Caro affitti e università, un fuori sede su sei costretto a cambiare alloggio per risparmiare
Per l’anno accademico in corso un sesto dei fuori sede ha deciso di traslocare. Due terzi di loro perché hanno subito un aumento del canone d’affitto, gli altri per una riduzione del budget dedicato allo scopo
La protesta degli studenti universitari contro il caro-affitti è esplosa solo ora, almeno con questa potenza. Ma il problema è di quelli storici. Negli ultimi mesi, complice l’inflazione e le difficoltà economiche di molte famiglie, si è solo aggravato. Il portale Skuola.net già all’inizio di quest’anno accademico ha osservato - interpellando 700 ragazze e ragazzi che frequentano l’università lontano da casa - come la questione alloggio abbia agitato la vigilia dell’avvio delle lezioni. Ben 1 studente su 6, infatti, in vista del ritorno in aula si è premurato di cercare un’altra soluzione abitativa rispetto a quella già in essere, stanza o appartamento che fosse, per ragioni legate alla capacità di spesa.
Alla base del cambio c'è soprattutto l'aumento dei canoni
Tra loro, circa 2 su 3 si sono messi alla ricerca di qualcosa di diverso rispetto a dove stavano prima perché non riuscivano più a sostenere l’aumento del canone d’affitto comunicato dal padrone di casa alla fine dell’estate. La parte restante, per via della riduzione forzata del budget - personale o familiare - da poter riservare a un posto letto.
Per molte matricole la ricerca di casa è stato il primo esame
Qualcosa di simile, sempre in prossimità del nuovo anno accademico, è successo alle matricole, che si stavano trasferendo per la prima volta in una città universitaria: la metà di loro (50%) diceva, infatti, di aver iniziato le lezioni senza poter disporre di una sistemazione definitiva. E per la stragrande maggioranza, circa 7 su 10, il disguido era dovuto a una complicata selezione delle offerte: il 36% ha imputato il ritardo ai prezzi troppo alti degli affitti, il 33% alle pessime condizioni in cui versavano gli appartamenti che avevano costi più abbordabili.
La maggior parte divide la casa.

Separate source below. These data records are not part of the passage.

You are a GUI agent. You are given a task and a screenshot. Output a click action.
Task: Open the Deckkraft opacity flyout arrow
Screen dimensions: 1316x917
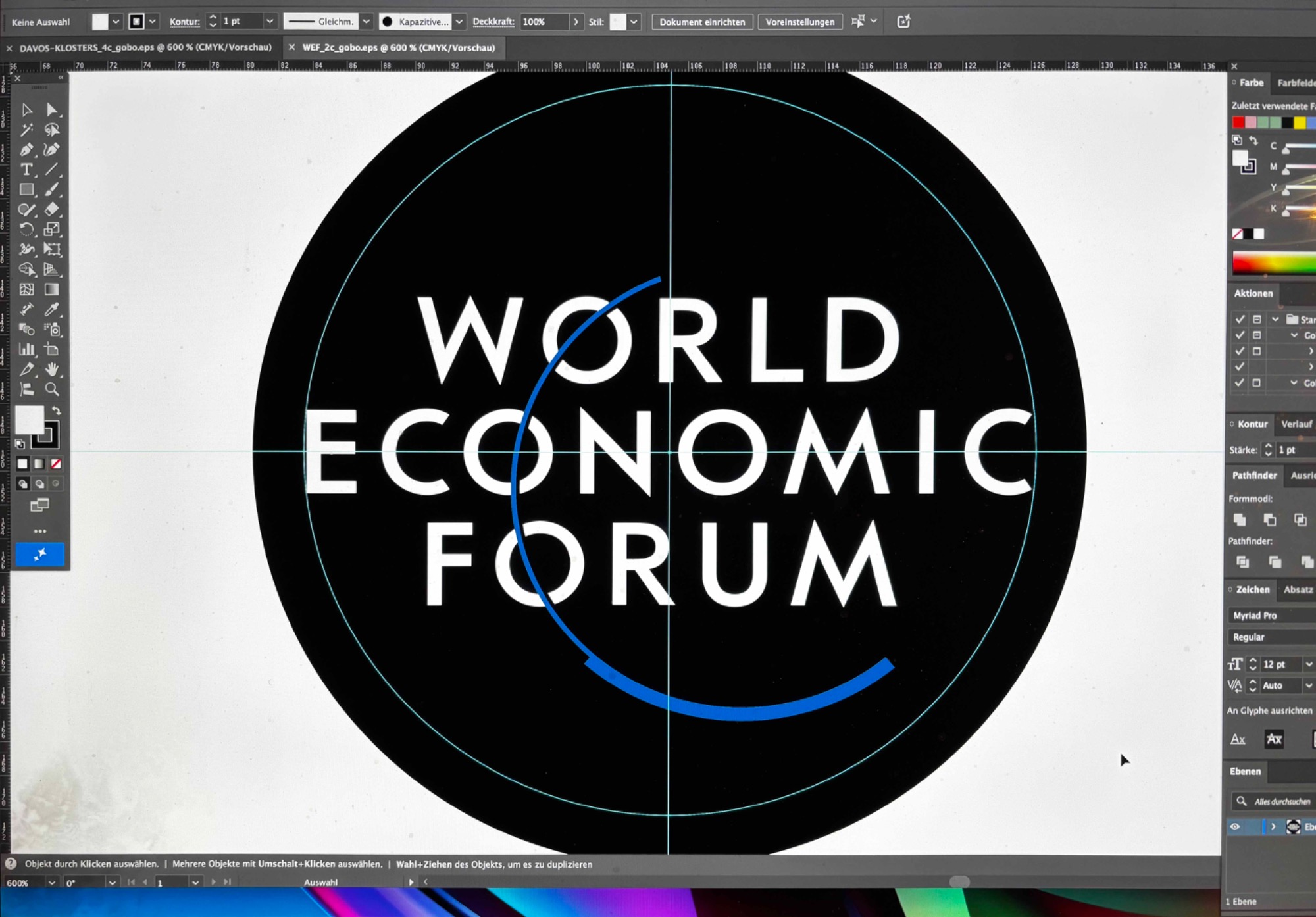576,22
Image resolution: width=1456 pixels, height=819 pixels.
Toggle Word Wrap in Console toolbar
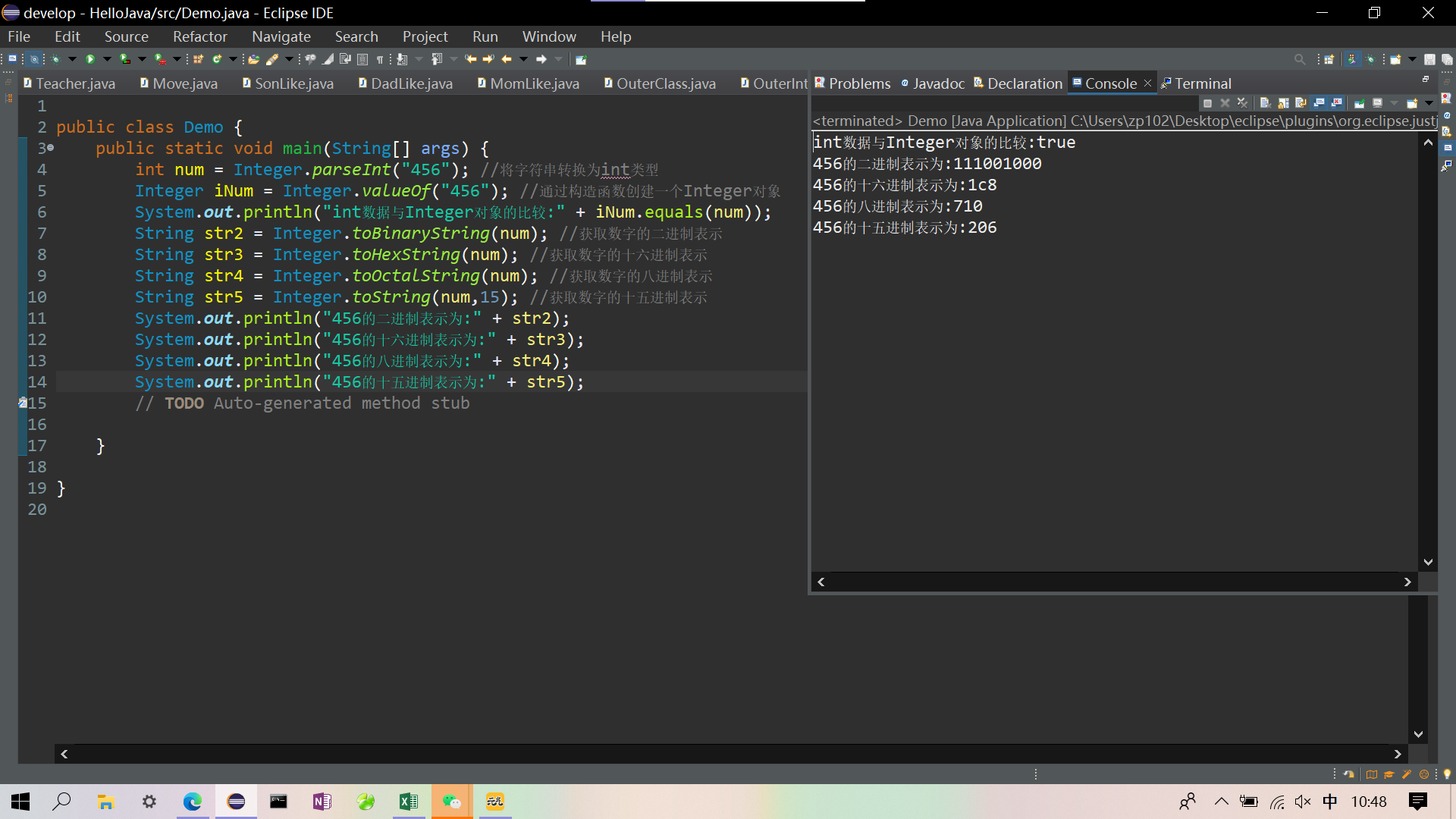pyautogui.click(x=1301, y=103)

E spesso anche la stanza
Questo perché, purtroppo mancano posti negli studentati pubblici, come sta emergendo proprio in questi giorni di dilagante protesta. Per cui, la maggior parte dei fuori sede, deve trovare una sistemazione in una abitazione privata. Per questo, sempre per risparmiare, la soluzione più diffusa è quella di condividere l’appartamento con altri colleghi. Così, oltre un terzo di chi opta per questa strada (38%), divide la casa con almeno tre persone, un altro terzo (32%) con due “colleghi”, la parte restante (30%) ha un solo coinquilino. Quasi la metà, inoltre, è costretta a dividere gli spazi anche nella stanza da letto: il 36% dorme assieme a un’altra persona, l’8% con due, il 3% con altri tre. Solo il 53% ha la fortuna di dormire da solo.

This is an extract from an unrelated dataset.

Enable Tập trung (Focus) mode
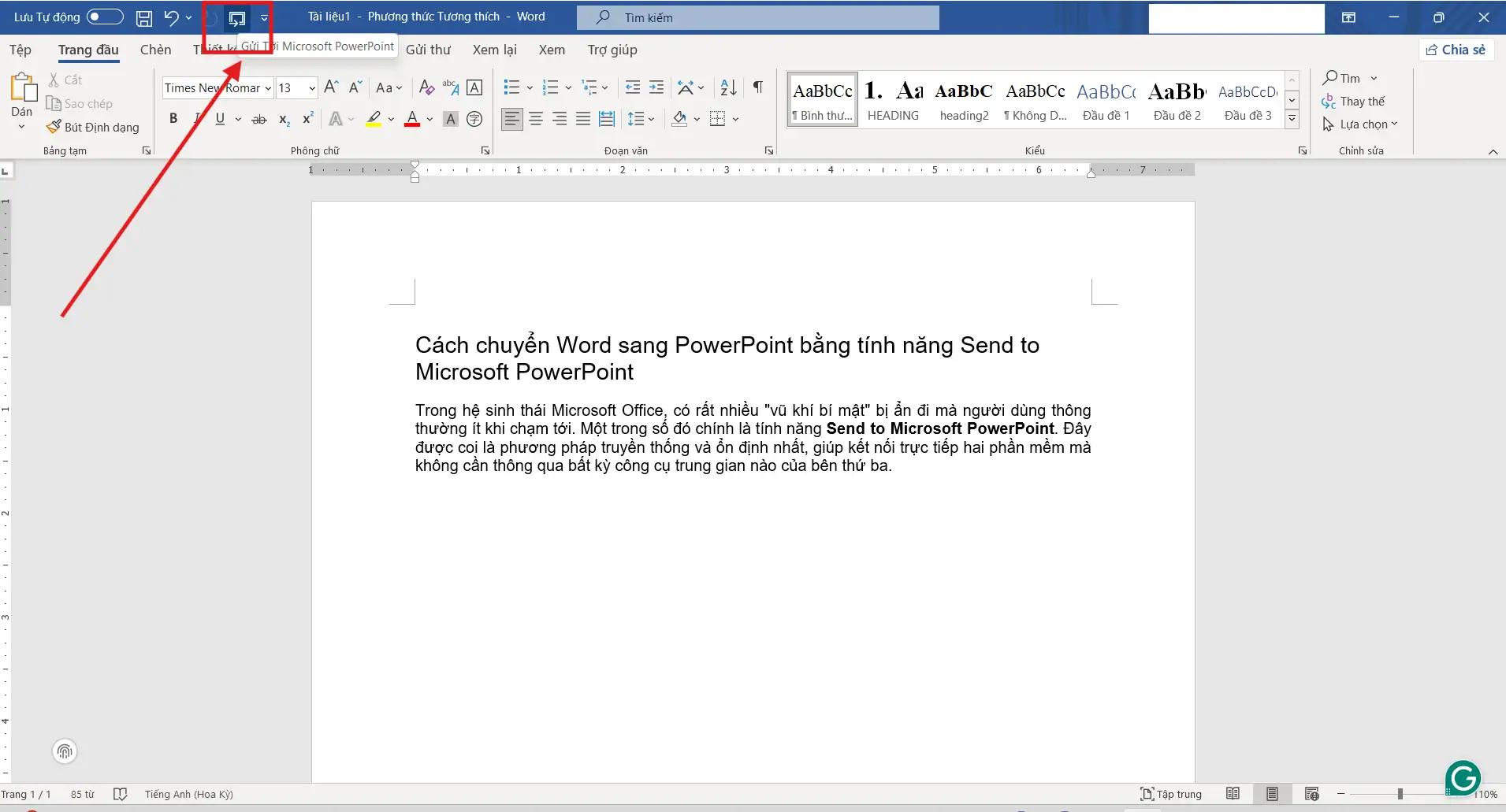 1169,794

Non sempre pagano tutto i genitori
Scelte, queste, in parte condizionate anche dalla “fonte” del pagamento degli affitti. Perché è vero che, nella maggior parte dei casi, il peso delle spese universitarie grava esclusivamente sui genitori - così per il 41% - ma molto spesso gli stessi studenti provano a fare qualcosa per alleggerire il fardello: il 21% contribuisce per la metà, il 12% fa tutto da solo grazie ai “lavoretti” che svolge mentre frequenta l’università, il 13% tenta di fare lo stesso chiedendo una mano alla famiglia solo all’occorrenza, un altro 13% fa di tutto per ottenere e mantenere una borsa di studio.

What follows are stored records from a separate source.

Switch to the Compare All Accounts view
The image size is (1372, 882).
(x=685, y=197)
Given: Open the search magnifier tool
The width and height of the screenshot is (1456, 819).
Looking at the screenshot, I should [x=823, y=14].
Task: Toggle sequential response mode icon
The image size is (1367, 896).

“L’ondata di proteste di questi giorni riaccende i riflettori su un annoso problema legato al diritto allo studio, reso ancora più aspro dalle condizioni economiche attuali degli italiani, condizionate dall’inflazione e dall’aumento del costo della vita. Mai come ora gli studenti hanno difficoltà a trovare una sistemazione per poter seguire l’università distanti da casa. E mai come ora è necessario spostarsi, visto che i sempre più diffusi ranking universitari spingono gli studenti a dirigersi verso i corsi di laurea più prestigiosi anche se lontani. Peccato che in questo scenario, il nostro Paese si distingua per investimenti nel comparto università e ricerca ben inferiori alla media europea in termini di rapporto con il PIL. In questo senso, va accolto positivamente l’impegno del MUR e delle realtà locali di operare in modo tempestivo sulla questione”, così Daniele Grassucci, direttore di Skuola.net.